→ Work request
Search the records for the word "column" and report each line that has it.

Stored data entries
'''

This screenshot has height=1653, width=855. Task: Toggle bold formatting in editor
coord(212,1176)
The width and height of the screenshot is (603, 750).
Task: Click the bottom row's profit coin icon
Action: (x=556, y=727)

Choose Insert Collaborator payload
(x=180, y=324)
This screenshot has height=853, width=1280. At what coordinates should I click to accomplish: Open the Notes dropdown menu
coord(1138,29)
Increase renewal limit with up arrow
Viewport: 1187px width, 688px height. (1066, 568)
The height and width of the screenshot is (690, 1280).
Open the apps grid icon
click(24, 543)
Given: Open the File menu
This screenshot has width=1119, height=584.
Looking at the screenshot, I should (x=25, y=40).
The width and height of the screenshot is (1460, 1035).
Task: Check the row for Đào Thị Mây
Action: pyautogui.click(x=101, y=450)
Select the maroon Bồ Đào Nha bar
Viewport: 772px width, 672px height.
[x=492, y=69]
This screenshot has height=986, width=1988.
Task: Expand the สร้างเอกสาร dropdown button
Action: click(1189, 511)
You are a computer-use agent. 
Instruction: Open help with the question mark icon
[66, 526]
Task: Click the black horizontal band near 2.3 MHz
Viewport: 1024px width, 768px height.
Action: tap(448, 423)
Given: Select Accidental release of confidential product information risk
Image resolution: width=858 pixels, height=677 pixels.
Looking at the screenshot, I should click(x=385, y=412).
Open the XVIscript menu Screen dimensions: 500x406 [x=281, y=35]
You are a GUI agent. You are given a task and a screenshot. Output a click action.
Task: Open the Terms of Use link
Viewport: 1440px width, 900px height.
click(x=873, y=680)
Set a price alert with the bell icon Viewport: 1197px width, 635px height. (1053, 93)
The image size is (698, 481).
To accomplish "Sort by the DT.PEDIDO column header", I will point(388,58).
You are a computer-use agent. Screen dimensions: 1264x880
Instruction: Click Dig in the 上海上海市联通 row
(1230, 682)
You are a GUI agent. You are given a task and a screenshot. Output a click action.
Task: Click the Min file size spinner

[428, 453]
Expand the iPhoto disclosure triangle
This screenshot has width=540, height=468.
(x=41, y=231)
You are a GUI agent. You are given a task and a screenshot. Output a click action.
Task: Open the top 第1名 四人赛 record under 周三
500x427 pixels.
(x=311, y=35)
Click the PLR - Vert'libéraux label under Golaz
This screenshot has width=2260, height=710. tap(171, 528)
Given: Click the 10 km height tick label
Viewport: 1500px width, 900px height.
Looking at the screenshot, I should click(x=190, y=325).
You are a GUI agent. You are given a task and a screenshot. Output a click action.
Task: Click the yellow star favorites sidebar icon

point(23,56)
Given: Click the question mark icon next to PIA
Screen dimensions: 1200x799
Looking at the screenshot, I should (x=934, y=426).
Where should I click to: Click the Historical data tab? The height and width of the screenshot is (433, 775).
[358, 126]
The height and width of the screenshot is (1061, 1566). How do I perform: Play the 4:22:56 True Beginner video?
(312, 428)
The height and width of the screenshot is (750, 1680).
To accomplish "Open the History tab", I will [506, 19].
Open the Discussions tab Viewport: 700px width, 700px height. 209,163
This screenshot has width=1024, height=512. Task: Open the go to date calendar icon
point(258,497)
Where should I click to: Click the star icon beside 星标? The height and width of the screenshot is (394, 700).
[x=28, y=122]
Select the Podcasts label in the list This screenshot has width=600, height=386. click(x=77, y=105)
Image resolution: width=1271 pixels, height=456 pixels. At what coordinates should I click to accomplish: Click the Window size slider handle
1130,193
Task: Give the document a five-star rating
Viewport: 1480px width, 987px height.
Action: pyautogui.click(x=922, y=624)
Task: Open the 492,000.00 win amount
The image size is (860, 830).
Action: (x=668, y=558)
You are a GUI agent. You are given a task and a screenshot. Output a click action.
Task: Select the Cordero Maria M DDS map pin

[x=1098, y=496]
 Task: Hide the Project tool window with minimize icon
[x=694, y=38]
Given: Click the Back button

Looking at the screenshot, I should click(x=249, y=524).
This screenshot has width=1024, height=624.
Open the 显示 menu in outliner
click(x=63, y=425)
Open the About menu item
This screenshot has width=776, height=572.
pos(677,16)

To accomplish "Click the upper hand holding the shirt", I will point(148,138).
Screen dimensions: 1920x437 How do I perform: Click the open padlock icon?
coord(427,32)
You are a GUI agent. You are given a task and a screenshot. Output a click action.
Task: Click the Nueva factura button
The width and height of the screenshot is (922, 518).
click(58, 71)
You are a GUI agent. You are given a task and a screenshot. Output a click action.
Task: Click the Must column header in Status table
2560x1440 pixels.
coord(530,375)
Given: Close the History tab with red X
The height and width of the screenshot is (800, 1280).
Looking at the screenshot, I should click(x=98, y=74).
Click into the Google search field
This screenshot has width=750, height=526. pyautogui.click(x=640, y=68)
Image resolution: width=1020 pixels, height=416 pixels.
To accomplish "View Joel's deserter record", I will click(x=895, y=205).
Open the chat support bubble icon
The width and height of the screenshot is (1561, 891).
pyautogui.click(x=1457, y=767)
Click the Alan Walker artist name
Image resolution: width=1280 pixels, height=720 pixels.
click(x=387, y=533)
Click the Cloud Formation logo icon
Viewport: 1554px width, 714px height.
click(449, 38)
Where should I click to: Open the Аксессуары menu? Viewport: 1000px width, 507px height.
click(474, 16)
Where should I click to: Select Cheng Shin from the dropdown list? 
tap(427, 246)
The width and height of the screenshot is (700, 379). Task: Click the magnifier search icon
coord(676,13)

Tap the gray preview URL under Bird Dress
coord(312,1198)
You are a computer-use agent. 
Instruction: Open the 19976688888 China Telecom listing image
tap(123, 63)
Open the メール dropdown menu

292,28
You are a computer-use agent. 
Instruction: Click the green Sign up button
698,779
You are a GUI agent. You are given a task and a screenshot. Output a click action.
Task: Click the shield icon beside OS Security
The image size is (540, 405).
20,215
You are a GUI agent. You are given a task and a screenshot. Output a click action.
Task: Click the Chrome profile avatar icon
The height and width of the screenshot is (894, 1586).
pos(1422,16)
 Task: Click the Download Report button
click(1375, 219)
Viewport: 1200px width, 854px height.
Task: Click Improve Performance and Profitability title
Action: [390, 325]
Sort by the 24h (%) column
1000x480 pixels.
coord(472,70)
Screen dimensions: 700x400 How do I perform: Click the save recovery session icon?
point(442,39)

'''

→ Response to the exercise
To accomplish "Sort by the DT.PEDIDO column header", I will point(388,58).
Task: Click the Must column header in Status table
Sort by the 24h (%) column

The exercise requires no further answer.